How to Build Your First Deck in Gwent
Before building any type of deck in Gwent, you must first introduce yourself to all five factions that are currently available in the game. Each faction has its own advantages and dedicated archetypes. So take some time in the beginning and play all starter decks in casual format to get the feeling of each faction’s abilities.
You can open your Kegs and spend Ore to buy more cards, but don’t craft anything using Scrap yet. After you play with each faction’s decks, you should decide which one you like the most, whether it’s Skellige and Northern Realms that rely on base strength, Nilfgaard that draws you more cards, Monsters that produce and buff tokens, or Scoia’tael, which lets you choose who plays first.
After you make your decision, you can mill the cards of other factions, and in this way, you will have enough Scrap to craft your first competitive deck for the faction of your choice. Focus on your deck and train as much as you can. In time, you will have enough Ore and Scrap to start building another deck.
As soon as you reach level 10, you will be able to climb the ladder against other top players. The rewards will get bigger and you will get more Scrap to craft more and better cards. At that point, you won’t need to mill anything anymore. Instead, just keep all the cards that you open and focus on playing more matches.
Deckbuilding Tips and Tricks
Each deck in Gwent may include up to 4 Gold cards and 6 Silver cards. Gold cards are especially important, as they usually decide the result of each match-up. What;s more, they are immune to most effects in the game. Silver cards are just as effective, and you should try to fill all the available slots in your deck with these powerful cards.
The most powerful neutral Epic card in Gwent is Geralt. It costs 200 Scrap to craft, and it is the best possible investment in the beginning of your run. You can use it in any type of deck, and it will always play a significant role in every match-up.

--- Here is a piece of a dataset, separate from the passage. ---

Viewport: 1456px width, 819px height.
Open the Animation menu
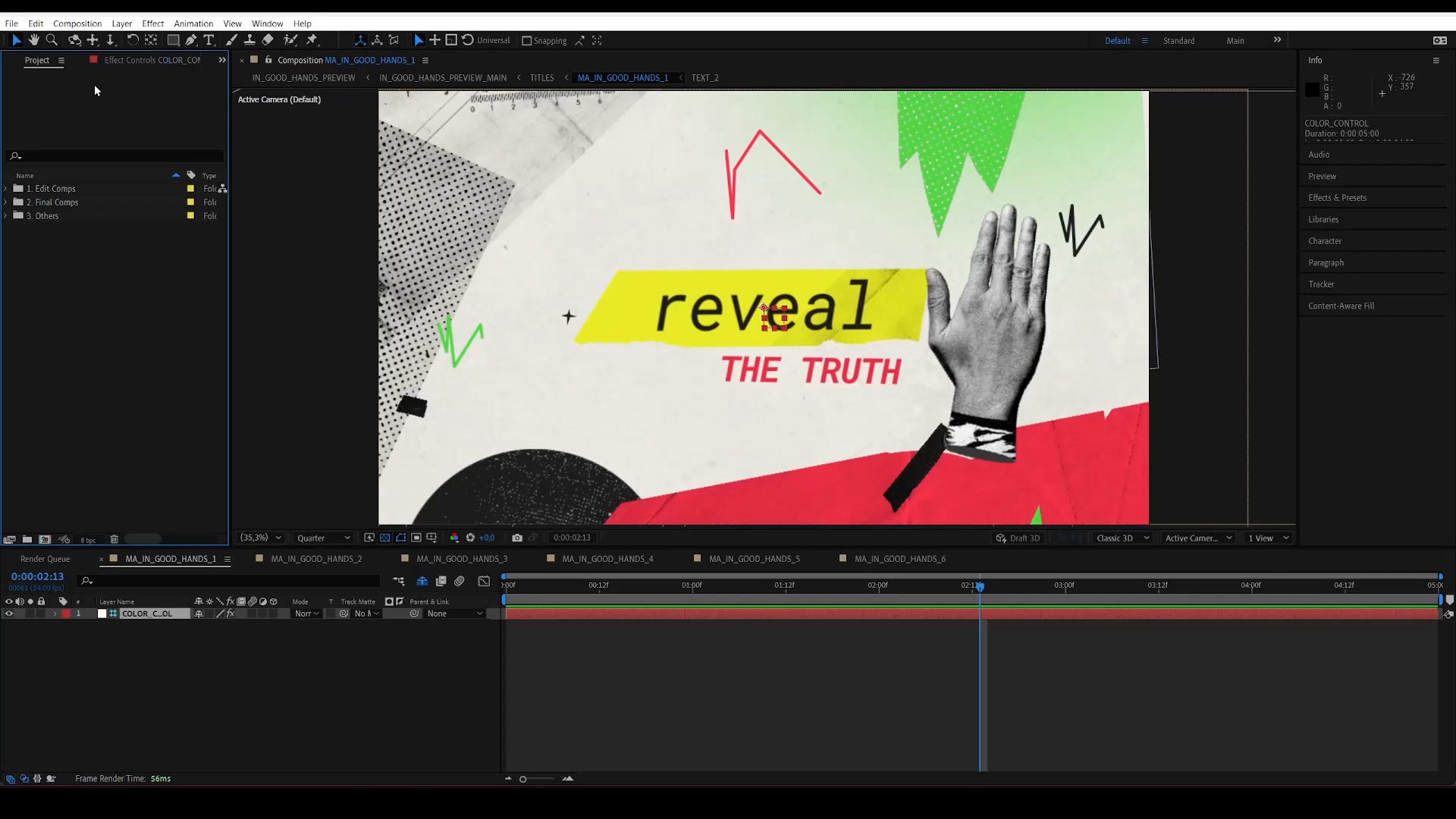[193, 24]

But besides Geralt, you will need to play some other cards, too. The minimum requirement is 25 cards per deck, and the maximum is 40. It is wrong to think that the more cards you have, the better your deck is. On the contrary: try not to overextend; keep your decks at 25 cards -- in this way, you will have a larger chance of drawing your most powerful picks.

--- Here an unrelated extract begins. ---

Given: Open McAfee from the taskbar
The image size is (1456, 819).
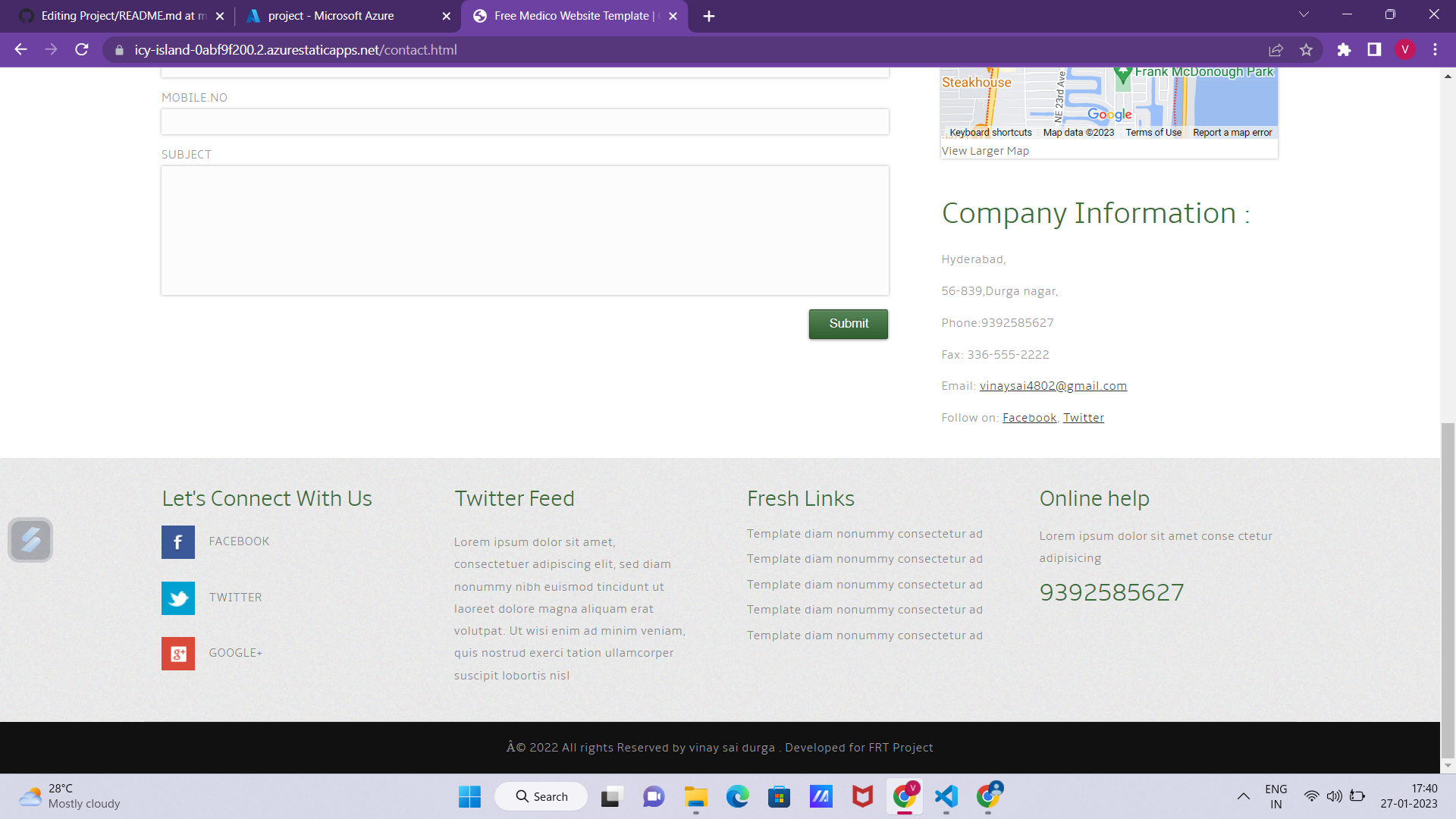Looking at the screenshot, I should tap(862, 796).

One of the most fundamental win conditions in Gwent is the card advantage. So, when it comes to Common cards, be sure to include effects that draw you more cards. For example, Elven Mercenary is a cheap card with premium effect, as it draws another card from your deck, although a non-Golden one.

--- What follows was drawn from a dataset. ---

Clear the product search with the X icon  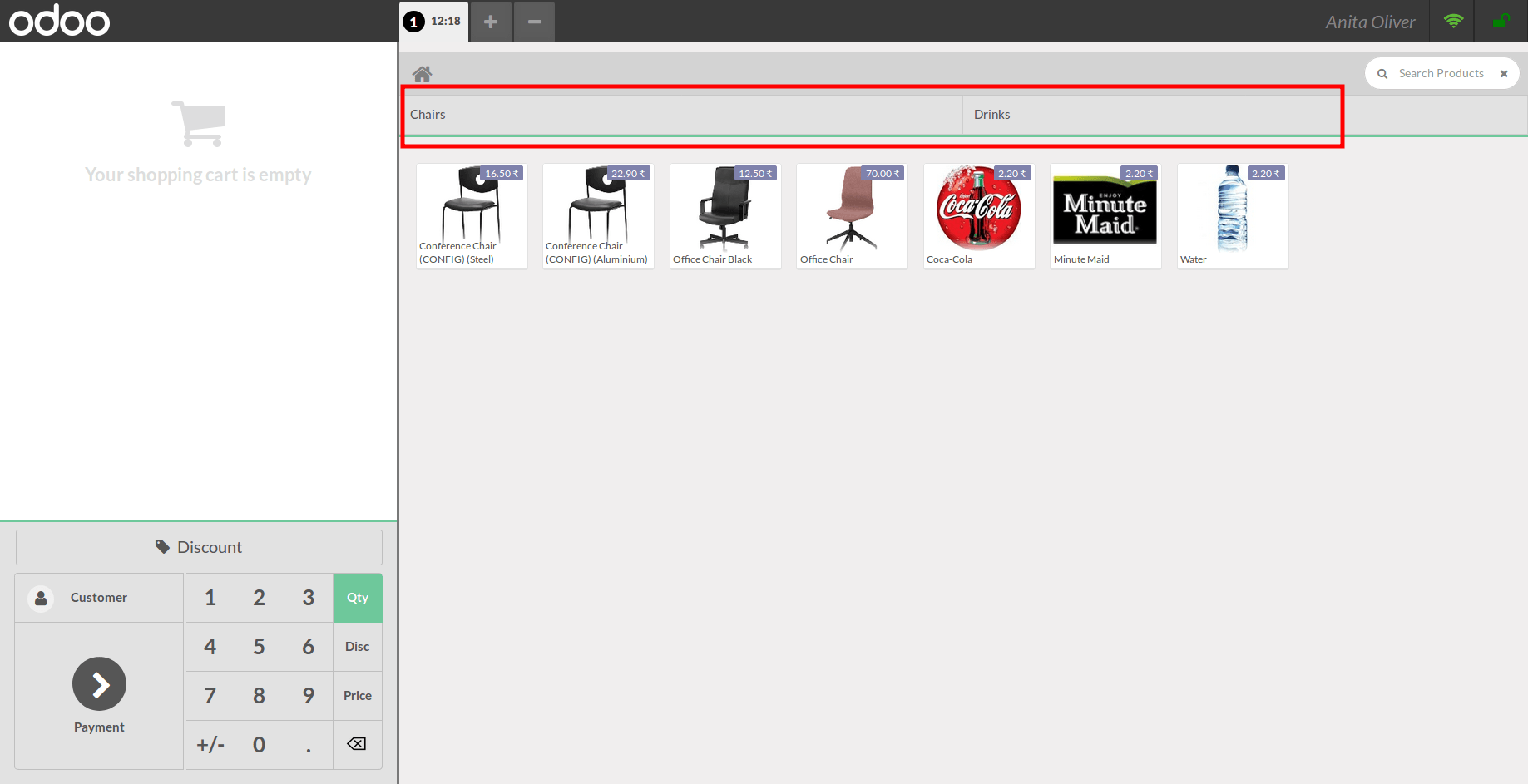(1504, 73)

Another tactic to draw all your special cards sooner involves playing cards with the Discard effect, such as Clan Dimun Pirate. It removes all other Dimun Pirates from your deck, and this increases the chance of drawing your Gold cards.
Winning Tactics for Gwent
One of the most controversial but truly powerful tactics in Gwent is Spying. It involves Disloyal spies (e.g. Prince Stennis) that play on the side of your opponent, but give you something in return -- usually, more card draw. You should play them in the second round (after you win the first one), which you will lose, but as a result, gain more cards for your victory in the third and final round.
Igni and Scorch
Geralt: Igni is one of the strongest cards in Gwent, and that is why you should always play around it. Igni destroys the strongest non-Gold units on the enemy’s row, if that row has 20 or more strength in total. This means that you should never put more than 19 strength on one row.
Scorch (which destroys the strongest non-Gold units on the battlefield) is another dangerous card that you should always be aware of. Try not to play two or more powerful cards with the same strength, or they will most likely get destroyed.
When crafting new cards, don’t make a mistake and spend your Scrap on Ciri and Decoy. You can get both of them as a reward for reaching levels 18 and 20, respectively. Instead, use it to craft universally powerful neutral cards that can be used in any deck. Here are a few of the best ones:
- Yennefer: The Conjurer -- removes 1 strength from the strongest opposing non-Gold units.
- Ocvist -- removes 1 strength from all of the opponent’s non-Gold units, and then returns to your hand.
- Aeromancy -- spawns either Biting Frost, Impenetrable Fog, or Torrential Rain.
In the end, play a lot and learn as much as possible about the most popular archetypes in the current meta (as this is a beta build of the game, there may be some aspects that eventually change). But when you know what your opponents have in their decks, it will be easier for you to play around the most dangerous traps.